Extrofitting: Enriching Word Representation and its Vector Space with Semantic Lexicons
This work addresses improving word embeddings for natural language processing tasks, but it is incremental as it builds on existing retrofitting methods.
The authors tackled the problem of enriching word representations and their vector spaces using semantic lexicons, proposing a post-processing method called extrofitting that outperformed Faruqui's retrofitting on some word similarity tasks with GloVe.

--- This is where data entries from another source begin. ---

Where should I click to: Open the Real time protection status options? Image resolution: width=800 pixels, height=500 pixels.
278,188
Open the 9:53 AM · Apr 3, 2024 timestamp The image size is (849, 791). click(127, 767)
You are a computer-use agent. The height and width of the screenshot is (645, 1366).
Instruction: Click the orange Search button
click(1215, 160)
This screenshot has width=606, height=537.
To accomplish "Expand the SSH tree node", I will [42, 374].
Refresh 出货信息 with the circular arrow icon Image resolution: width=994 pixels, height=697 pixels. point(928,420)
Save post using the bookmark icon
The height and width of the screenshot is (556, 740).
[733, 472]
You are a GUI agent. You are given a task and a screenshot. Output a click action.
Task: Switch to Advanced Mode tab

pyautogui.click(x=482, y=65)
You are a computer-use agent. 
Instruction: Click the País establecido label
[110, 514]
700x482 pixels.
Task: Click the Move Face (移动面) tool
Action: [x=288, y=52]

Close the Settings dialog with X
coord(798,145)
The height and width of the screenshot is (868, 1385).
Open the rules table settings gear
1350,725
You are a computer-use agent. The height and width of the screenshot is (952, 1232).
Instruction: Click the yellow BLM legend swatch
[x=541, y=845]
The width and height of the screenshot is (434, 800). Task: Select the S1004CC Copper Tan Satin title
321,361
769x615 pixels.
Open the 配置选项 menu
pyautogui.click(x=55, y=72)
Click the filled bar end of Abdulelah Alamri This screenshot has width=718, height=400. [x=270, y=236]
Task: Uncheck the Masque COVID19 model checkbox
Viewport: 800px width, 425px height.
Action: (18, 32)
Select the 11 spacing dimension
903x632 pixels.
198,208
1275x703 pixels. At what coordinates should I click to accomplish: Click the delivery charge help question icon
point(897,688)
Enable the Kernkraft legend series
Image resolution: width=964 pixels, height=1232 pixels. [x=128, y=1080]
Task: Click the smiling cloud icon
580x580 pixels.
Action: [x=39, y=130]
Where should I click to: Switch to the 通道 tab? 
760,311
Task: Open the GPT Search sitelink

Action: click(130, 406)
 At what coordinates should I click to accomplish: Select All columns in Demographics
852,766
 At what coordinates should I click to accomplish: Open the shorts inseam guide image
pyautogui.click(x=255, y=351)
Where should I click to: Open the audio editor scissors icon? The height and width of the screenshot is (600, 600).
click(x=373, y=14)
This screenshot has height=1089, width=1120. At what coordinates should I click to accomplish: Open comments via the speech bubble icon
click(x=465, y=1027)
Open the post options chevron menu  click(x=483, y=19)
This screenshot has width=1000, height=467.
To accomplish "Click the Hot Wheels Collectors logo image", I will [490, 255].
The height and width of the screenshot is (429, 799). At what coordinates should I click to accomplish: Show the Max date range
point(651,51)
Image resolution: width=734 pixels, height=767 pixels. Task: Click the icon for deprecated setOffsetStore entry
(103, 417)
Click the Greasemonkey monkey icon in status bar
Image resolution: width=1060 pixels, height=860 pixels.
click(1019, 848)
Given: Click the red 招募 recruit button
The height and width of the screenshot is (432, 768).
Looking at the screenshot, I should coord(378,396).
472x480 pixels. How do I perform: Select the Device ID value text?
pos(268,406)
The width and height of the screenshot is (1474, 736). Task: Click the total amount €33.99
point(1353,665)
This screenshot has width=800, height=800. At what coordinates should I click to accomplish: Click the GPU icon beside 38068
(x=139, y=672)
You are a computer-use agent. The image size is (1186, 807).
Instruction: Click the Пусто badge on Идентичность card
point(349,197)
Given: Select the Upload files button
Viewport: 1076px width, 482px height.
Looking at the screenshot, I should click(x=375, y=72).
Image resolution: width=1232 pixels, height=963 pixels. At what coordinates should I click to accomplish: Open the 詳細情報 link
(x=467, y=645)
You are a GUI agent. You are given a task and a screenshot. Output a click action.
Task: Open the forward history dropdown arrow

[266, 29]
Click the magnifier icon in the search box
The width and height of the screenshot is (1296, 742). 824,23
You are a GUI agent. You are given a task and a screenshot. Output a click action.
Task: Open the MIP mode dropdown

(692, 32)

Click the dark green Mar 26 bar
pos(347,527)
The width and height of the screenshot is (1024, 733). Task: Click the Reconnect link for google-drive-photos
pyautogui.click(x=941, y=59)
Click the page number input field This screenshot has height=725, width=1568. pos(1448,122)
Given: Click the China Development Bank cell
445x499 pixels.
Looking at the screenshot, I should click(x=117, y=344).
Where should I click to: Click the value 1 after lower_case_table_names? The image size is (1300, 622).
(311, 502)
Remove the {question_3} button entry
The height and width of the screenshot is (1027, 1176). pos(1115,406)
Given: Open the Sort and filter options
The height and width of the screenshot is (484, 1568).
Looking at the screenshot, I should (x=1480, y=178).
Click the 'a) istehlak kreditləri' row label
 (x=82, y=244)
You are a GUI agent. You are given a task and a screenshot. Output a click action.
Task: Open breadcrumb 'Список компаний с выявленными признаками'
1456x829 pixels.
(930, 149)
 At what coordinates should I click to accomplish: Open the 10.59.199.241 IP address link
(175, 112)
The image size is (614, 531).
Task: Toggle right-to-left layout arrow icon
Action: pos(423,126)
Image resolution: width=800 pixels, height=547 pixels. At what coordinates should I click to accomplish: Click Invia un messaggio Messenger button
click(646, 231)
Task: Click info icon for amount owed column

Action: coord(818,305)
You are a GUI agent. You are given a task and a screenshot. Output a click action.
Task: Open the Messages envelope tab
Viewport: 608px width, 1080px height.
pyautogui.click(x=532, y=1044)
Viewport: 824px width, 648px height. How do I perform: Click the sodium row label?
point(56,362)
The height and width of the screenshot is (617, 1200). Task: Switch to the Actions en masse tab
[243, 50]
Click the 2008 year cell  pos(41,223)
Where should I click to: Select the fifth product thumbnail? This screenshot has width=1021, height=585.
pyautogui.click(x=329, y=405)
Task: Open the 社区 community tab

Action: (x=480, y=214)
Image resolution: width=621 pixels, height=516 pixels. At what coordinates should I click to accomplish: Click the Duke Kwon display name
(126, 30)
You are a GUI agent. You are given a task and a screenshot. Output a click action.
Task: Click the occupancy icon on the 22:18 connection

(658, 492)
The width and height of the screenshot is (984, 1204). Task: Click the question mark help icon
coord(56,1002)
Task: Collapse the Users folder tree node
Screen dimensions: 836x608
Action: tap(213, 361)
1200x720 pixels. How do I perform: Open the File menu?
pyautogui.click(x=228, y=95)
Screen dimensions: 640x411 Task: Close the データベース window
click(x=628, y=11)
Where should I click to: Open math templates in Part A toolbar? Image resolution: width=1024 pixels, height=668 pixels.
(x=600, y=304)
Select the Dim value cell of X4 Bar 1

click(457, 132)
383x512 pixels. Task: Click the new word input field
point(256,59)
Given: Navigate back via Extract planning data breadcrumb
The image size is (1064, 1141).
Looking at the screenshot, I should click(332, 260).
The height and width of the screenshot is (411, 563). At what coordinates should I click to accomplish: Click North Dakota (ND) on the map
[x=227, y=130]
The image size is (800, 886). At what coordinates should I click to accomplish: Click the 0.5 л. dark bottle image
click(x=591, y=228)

We propose post-processing method for enriching not only word representation but also its vector space using semantic lexicons, which we call extrofitting. The method consists of 3 steps as follows: (i) Expanding 1 or more dimension(s) on all the word vectors, filling with their representative value. (ii) Transferring semantic knowledge by averaging each representative values of synonyms and filling them in the expanded dimension(s). These two steps make representations of the synonyms close together. (iii) Projecting the vector space using Linear Discriminant Analysis, which eliminates the expanded dimension(s) with semantic knowledge. When experimenting with GloVe, we find that our method outperforms Faruqui's retrofitting on some of word similarity task. We also report further analysis on our method in respect to word vector dimensions, vocabulary size as well as other well-known pretrained word vectors (e.g., Word2Vec, Fasttext).